GIVEN INSTRUCTION:
Convert the records, from the first line through the line containing "point(1212,13)", into a Markdown table with the columns Row and Line. Give each nonblank line its own row number and leave blank lines out.

STORED RECORDS:
== == ==

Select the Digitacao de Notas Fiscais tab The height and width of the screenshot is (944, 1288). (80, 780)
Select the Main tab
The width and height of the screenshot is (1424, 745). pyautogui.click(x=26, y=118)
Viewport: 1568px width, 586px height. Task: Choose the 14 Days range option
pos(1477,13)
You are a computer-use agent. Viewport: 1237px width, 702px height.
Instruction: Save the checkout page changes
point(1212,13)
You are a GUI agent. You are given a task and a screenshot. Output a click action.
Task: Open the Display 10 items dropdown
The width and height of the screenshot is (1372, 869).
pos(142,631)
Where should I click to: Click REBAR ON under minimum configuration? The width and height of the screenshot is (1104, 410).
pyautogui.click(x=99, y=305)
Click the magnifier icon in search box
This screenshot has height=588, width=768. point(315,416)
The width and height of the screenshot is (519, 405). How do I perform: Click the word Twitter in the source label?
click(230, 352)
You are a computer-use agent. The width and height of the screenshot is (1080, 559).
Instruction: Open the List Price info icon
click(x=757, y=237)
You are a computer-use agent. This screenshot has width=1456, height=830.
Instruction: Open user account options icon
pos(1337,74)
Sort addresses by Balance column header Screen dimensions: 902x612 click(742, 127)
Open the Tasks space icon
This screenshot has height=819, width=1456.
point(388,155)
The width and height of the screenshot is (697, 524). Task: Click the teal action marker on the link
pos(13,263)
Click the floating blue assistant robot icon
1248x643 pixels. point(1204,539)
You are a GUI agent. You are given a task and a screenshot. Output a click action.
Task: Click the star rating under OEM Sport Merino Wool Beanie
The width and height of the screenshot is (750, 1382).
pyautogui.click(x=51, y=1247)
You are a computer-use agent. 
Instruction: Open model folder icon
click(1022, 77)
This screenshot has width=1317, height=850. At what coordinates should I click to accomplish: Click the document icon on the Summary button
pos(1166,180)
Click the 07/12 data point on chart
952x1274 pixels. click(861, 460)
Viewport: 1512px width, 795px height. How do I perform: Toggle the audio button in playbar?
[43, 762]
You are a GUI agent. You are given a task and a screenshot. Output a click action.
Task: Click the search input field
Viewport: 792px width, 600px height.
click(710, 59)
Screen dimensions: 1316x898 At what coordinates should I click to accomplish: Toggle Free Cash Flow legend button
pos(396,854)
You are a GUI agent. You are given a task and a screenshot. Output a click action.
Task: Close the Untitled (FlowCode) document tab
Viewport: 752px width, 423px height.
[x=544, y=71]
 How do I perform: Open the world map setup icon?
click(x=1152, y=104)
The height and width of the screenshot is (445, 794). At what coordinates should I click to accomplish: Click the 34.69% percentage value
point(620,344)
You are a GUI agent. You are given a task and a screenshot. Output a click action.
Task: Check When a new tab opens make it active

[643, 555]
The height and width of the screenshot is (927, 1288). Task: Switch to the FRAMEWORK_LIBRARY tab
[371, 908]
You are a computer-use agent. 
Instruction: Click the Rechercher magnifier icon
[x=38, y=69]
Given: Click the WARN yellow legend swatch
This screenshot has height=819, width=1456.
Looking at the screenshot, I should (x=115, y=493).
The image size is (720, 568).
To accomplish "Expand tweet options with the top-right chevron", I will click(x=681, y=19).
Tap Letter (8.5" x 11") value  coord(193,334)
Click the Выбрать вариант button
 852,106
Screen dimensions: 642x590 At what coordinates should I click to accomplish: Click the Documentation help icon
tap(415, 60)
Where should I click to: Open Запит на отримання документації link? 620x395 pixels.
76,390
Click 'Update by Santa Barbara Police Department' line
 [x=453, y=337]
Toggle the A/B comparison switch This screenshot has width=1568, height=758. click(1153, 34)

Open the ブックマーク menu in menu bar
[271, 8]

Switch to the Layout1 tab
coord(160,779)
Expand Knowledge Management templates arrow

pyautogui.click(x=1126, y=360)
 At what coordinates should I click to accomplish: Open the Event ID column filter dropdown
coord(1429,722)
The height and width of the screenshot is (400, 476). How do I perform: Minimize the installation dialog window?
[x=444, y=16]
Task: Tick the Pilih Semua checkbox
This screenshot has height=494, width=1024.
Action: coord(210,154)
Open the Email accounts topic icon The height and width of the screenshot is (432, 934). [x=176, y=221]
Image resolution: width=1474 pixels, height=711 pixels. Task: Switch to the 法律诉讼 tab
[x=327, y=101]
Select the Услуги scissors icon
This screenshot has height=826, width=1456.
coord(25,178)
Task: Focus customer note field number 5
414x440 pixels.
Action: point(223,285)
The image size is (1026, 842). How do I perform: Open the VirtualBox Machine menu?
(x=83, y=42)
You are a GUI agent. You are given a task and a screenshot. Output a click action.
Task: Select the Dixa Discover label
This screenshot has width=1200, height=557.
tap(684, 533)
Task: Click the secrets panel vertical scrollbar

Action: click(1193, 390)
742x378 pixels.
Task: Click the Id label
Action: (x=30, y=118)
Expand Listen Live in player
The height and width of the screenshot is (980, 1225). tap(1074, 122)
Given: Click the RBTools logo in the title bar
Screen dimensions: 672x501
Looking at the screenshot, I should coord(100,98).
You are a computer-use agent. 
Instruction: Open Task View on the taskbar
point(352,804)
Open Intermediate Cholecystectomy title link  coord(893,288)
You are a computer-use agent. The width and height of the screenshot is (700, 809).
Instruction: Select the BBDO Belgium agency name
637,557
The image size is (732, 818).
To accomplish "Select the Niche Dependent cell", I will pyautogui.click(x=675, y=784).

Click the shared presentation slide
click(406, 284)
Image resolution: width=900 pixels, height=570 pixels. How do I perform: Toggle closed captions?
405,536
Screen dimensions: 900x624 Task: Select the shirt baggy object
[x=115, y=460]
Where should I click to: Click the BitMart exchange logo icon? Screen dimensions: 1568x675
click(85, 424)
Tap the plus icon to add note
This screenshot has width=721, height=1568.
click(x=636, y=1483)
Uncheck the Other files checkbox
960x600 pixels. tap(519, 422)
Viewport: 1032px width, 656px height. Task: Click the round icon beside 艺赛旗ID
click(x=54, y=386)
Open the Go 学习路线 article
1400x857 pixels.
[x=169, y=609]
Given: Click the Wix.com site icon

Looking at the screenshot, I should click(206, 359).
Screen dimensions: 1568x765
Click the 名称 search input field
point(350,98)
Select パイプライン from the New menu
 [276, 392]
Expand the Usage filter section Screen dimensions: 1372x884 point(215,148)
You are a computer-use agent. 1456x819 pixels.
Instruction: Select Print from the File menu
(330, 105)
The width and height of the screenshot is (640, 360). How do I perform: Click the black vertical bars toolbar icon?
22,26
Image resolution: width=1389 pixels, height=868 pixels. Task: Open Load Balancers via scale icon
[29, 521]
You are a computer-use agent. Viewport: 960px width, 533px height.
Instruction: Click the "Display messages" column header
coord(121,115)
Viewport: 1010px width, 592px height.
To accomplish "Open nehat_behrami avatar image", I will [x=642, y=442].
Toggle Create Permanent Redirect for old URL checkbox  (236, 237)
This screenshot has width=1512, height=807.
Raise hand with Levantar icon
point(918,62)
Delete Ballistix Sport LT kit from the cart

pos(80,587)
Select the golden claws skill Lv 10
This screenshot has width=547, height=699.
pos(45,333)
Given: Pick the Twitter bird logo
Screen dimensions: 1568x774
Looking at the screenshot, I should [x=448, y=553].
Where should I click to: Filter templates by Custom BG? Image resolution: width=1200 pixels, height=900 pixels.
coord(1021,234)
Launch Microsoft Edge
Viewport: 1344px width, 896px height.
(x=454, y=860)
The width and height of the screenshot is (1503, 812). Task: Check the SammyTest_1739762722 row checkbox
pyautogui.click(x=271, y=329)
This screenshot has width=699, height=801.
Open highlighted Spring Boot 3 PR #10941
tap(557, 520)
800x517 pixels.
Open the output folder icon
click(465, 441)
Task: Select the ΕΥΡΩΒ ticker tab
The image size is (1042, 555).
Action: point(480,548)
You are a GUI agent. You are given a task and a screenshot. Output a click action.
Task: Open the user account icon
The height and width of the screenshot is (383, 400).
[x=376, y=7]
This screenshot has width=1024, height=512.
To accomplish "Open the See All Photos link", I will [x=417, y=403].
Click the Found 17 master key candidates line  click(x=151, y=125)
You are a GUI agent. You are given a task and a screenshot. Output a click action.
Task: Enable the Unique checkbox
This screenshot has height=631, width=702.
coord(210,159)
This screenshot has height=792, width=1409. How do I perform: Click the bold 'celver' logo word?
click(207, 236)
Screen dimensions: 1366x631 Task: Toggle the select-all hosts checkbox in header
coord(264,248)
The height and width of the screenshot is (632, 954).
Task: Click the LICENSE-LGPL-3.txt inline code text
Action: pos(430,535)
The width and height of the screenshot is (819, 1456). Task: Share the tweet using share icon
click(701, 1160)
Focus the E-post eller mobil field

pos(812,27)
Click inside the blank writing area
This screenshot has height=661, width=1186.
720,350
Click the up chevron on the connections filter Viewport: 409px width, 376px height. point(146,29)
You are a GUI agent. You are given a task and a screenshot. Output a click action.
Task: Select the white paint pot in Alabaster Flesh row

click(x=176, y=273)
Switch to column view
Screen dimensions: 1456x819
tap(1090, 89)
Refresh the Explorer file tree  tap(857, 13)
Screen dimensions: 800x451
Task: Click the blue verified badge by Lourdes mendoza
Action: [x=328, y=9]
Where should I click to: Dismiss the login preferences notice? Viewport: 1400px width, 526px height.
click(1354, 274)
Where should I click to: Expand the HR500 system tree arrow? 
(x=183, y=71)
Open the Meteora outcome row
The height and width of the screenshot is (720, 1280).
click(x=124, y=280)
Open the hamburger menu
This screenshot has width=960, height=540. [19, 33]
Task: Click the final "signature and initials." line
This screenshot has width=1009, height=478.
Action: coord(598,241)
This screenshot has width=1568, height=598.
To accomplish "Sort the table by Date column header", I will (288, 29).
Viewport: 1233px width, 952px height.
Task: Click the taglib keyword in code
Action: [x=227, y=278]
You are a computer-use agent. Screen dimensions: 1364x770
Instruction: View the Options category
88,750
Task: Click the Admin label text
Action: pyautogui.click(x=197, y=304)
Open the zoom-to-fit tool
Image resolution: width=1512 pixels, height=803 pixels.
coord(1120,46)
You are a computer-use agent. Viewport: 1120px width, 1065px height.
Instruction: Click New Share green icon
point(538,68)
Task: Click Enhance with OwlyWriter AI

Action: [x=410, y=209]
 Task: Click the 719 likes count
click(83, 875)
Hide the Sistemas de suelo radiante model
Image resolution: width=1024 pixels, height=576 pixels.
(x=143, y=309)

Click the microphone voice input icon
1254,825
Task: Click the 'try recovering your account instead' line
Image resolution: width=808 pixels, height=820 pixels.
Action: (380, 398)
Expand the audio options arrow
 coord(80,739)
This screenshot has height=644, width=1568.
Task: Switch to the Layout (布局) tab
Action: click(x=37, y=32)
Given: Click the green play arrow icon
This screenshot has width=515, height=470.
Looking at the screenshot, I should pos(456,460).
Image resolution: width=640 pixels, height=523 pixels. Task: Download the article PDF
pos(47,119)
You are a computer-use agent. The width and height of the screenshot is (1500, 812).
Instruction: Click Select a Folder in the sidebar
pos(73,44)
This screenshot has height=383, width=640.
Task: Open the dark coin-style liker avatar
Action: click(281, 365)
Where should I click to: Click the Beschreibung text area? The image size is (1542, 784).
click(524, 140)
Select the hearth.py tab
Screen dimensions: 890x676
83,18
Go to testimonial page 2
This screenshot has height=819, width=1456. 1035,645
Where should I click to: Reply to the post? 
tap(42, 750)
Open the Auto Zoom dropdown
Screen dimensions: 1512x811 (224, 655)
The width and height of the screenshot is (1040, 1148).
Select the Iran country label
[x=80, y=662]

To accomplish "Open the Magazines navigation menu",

== == ==

CORRECT OUTPUT:
| Row | Line |
|---|---|
| 1 | Select the Digitacao de Notas Fiscais tab The height and width of the screenshot is (944, 1288). (80, 780) |
| 2 | Select the Main tab |
| 3 | The width and height of the screenshot is (1424, 745). pyautogui.click(x=26, y=118) |
| 4 | Viewport: 1568px width, 586px height. Task: Choose the 14 Days range option |
| 5 | pos(1477,13) |
| 6 | You are a computer-use agent. Viewport: 1237px width, 702px height. |
| 7 | Instruction: Save the checkout page changes |
| 8 | point(1212,13) |